Kingo Gondo est un ancien ouvrier qui s'est mue en un excellent homme d'affaire ! Il a pu avec le temps devenir l'un des actionnaires importants de l'usine de chaussures ou il a évolué, gravissant les échelons jusqu'à devenir l'un des hommes majeurs de l'entreprise. Un jour il discute chez lui avec des fournisseurs, de nouveaux modèles de chaussures mais très vite la discussion tourne sur une possible alliance pour s'emparer de l'usine. Gondo lui ne veut rien entendre, car secrètement il se prépare à prendre le contrôle majoritaire de l'usine. Un coup de poker qui ne doit pas rater, parce qu'il n'y aura pas de seconde chance. Sur de son fait, il congédie ses encombrants invités et finalise sa future prise de pouvoir, quand il reçoit un coup de fil qui lui annonce que son fils a été enlevé et qu'il doit payer une rançon de 30 000 000 de yens pour le revoir en vie. Heureusement pour Gondo, les ravisseurs se sont trompés et n'ont pas enlevé le bon enfant, mais il lui reste un dilemme payer pour sauver le fils de son chauffeur ou ne pas payer et mener à bien son plan …. .

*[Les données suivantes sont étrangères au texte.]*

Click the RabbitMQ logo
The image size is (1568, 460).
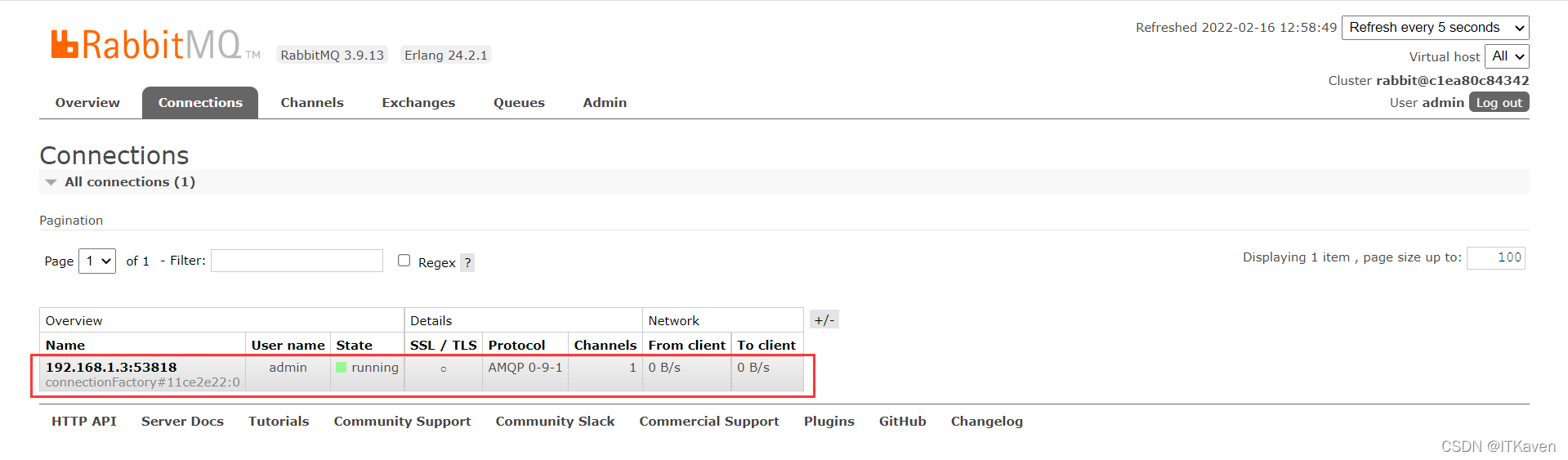point(155,45)
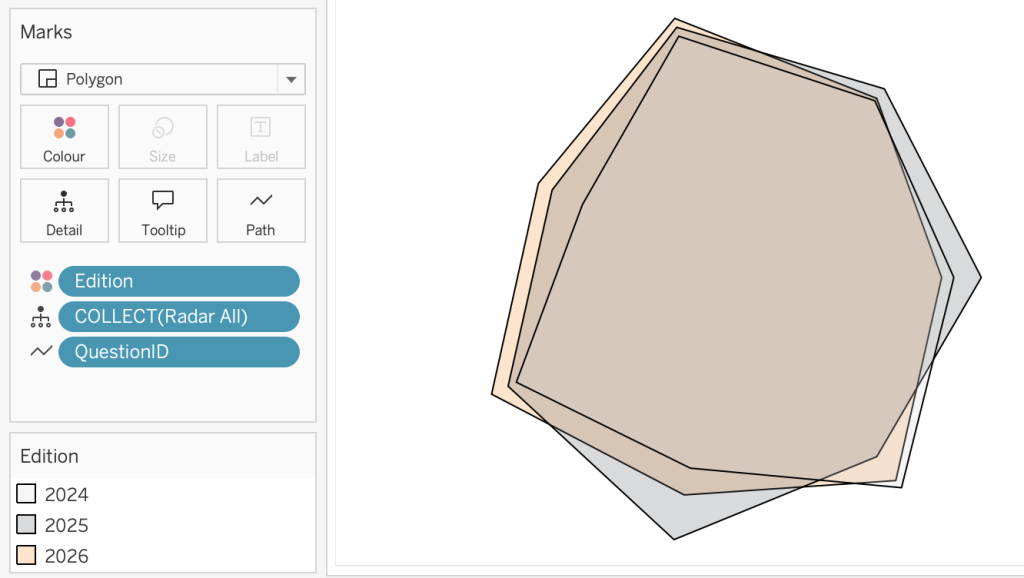
Task: Click the Edition legend title
Action: (49, 456)
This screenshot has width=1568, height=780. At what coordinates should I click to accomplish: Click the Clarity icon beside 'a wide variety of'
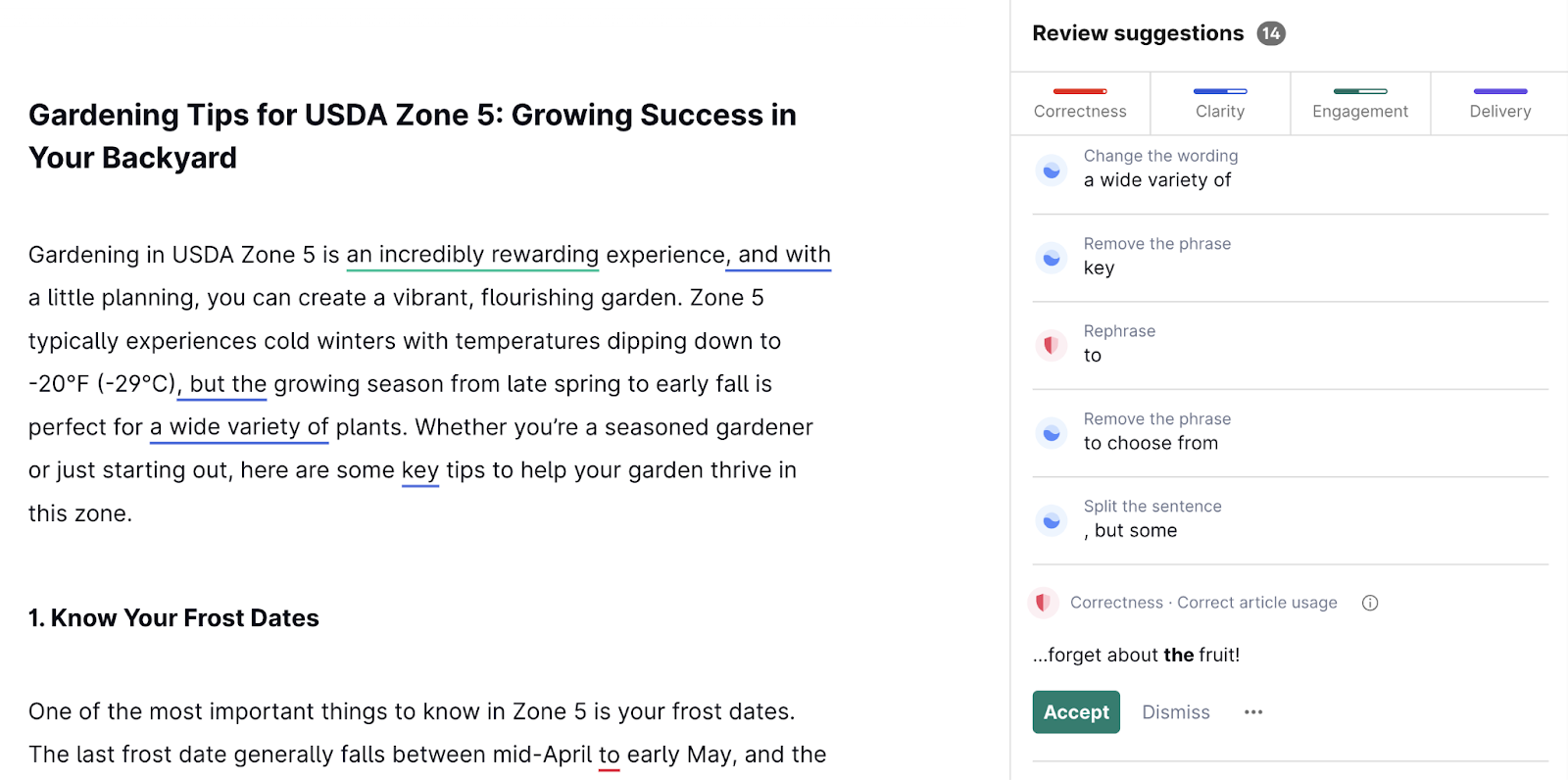[1051, 170]
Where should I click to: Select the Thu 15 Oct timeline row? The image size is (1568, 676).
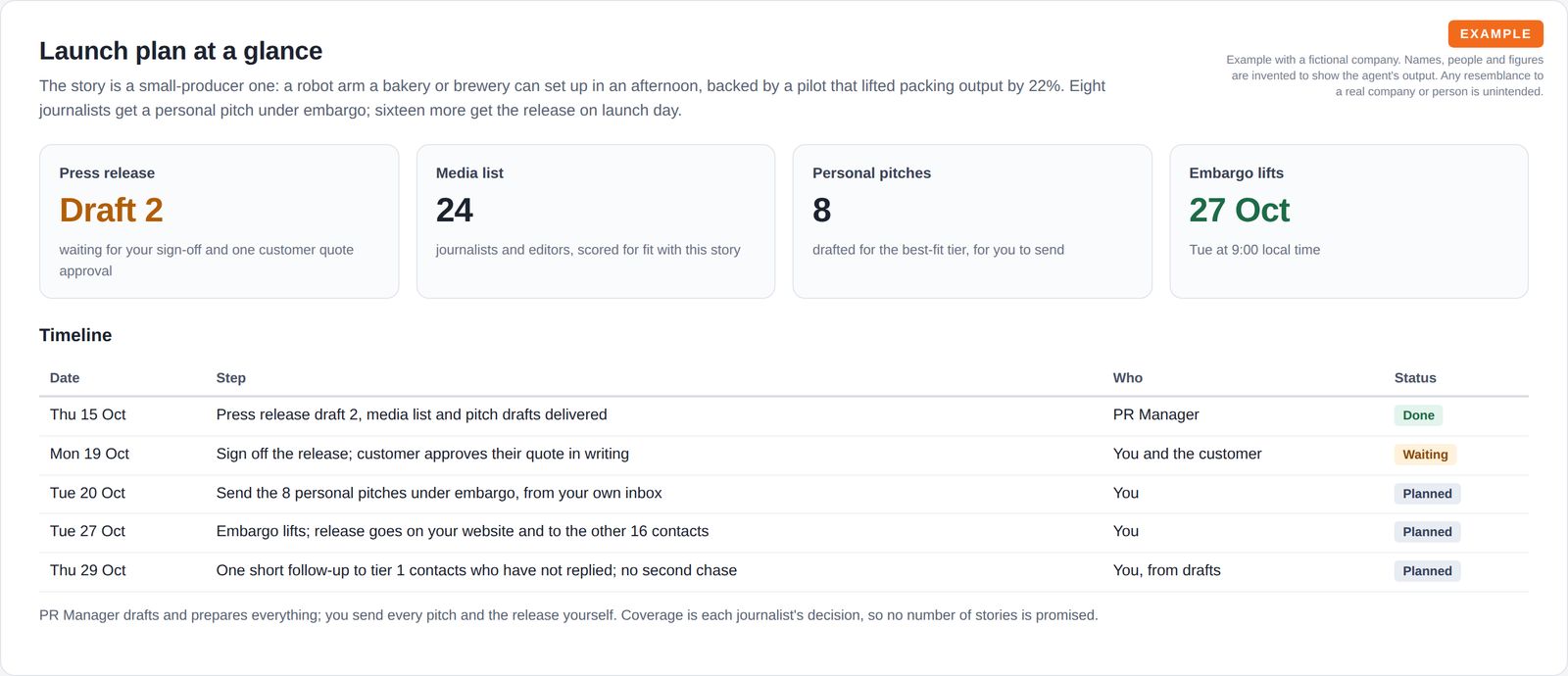click(x=784, y=415)
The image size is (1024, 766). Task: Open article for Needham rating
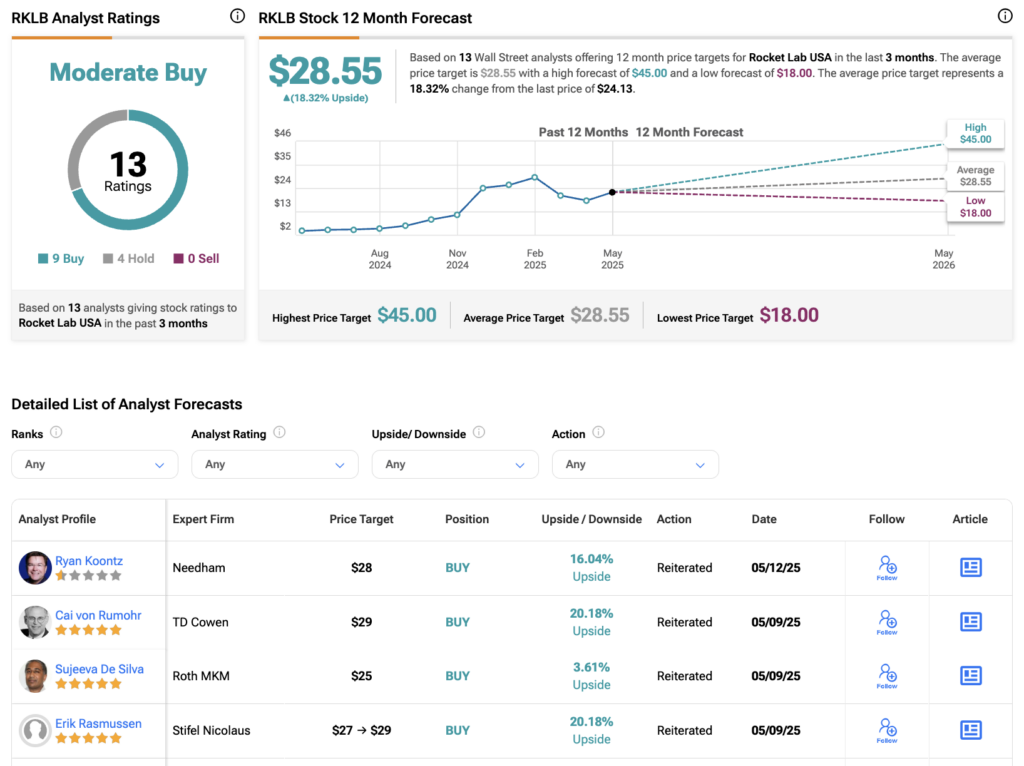pyautogui.click(x=970, y=567)
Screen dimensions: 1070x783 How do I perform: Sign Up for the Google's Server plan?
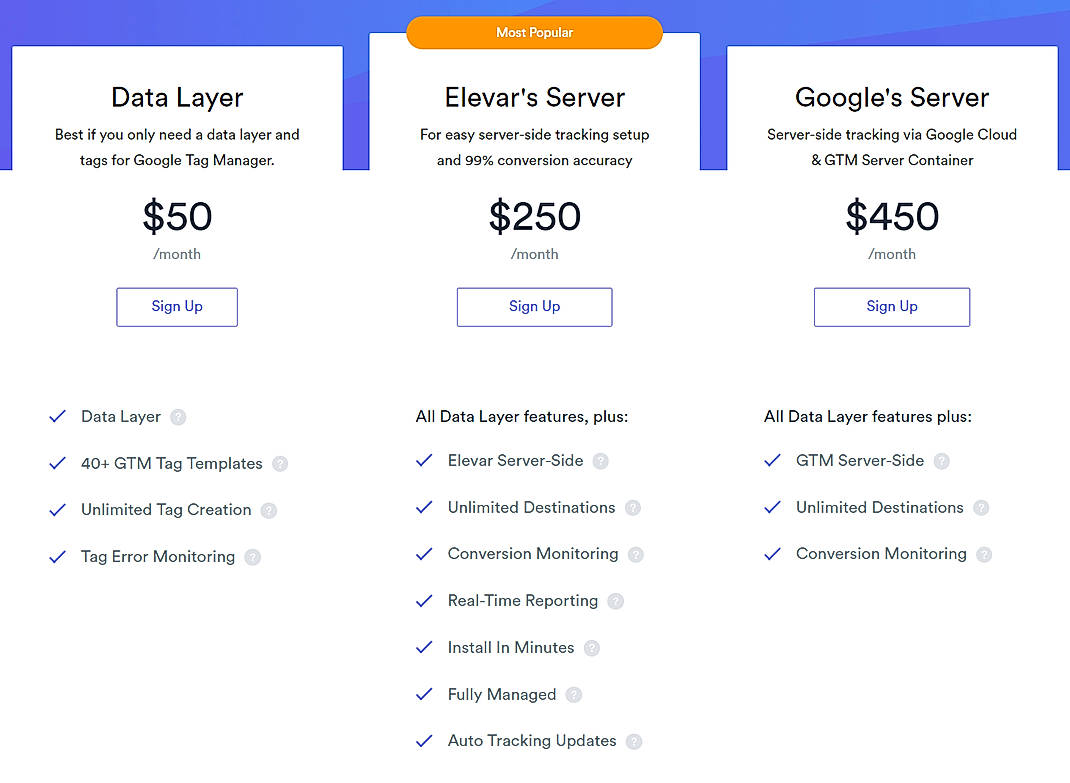point(891,307)
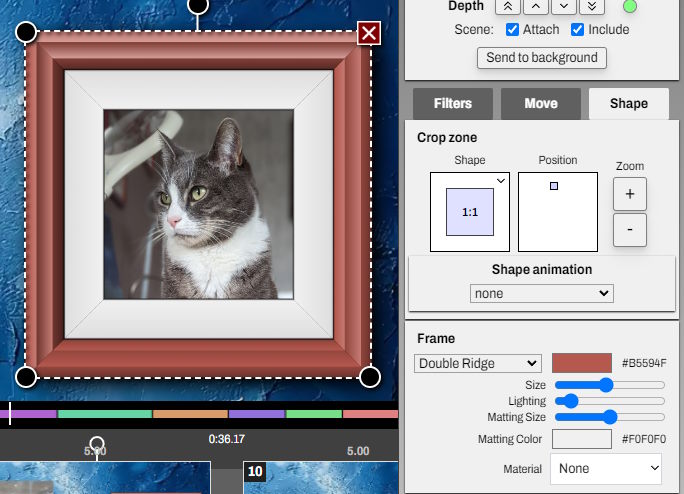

« Entre le ciel et l'enfer » est un film qui porte bien son nom ! C'est à la fois une promesse (Mise en scène, histoire, personnages) et l'interrogation principale du film, à savoir « Comment l'homme réagit quand il est soumis à un questionnement qui échappe à la morale ». Comme Orson Welles quelques années auparavant avec « La Soif du Mal », le réalisateur Akira Kurosawa porte brillamment ce dilemme à l'écran et fait de Kingo Gondo son « Mike Vargas » !

Akira Kurosawa s'entoure de ces fidèles collaborateurs que sont Eijirô Hisaita, Ryūzō Kikushima et Hideo Oguni pour écrire le scénario de ce film. Il adapte le roman de Ed McBain (Les Oiseaux) « Rançon sur un thème mineur » en gardant le postulat de départ, à savoir la confusion sur l'identité de l'enfant kidnappé ! A partir de là on voit l'histoire de deux hommes qui sont face à leur propre doutes, qui vont faire des choix, jusqu'à voir dans l'autre le miroir de ses peurs et de ses envies. Gondo est un homme qui a connu la pauvreté, mais qui a réussi à se faire un nom, à avoir une situation et un certain statut, faisant de lui un homme rétif à tout chantage. Le ravisseur Ginjiro Takeuchi, un jeune interne en médecine est quelqu'un d'intelligent, qui ne semble hélas plus pouvoir suivre le rythme de ses études, qui vit dans une certaine précarité et qui jalouse jusqu'à commettre l'irréparable « celui qui a réussi », qui toise de par son imposante maison le peuple en contrebas !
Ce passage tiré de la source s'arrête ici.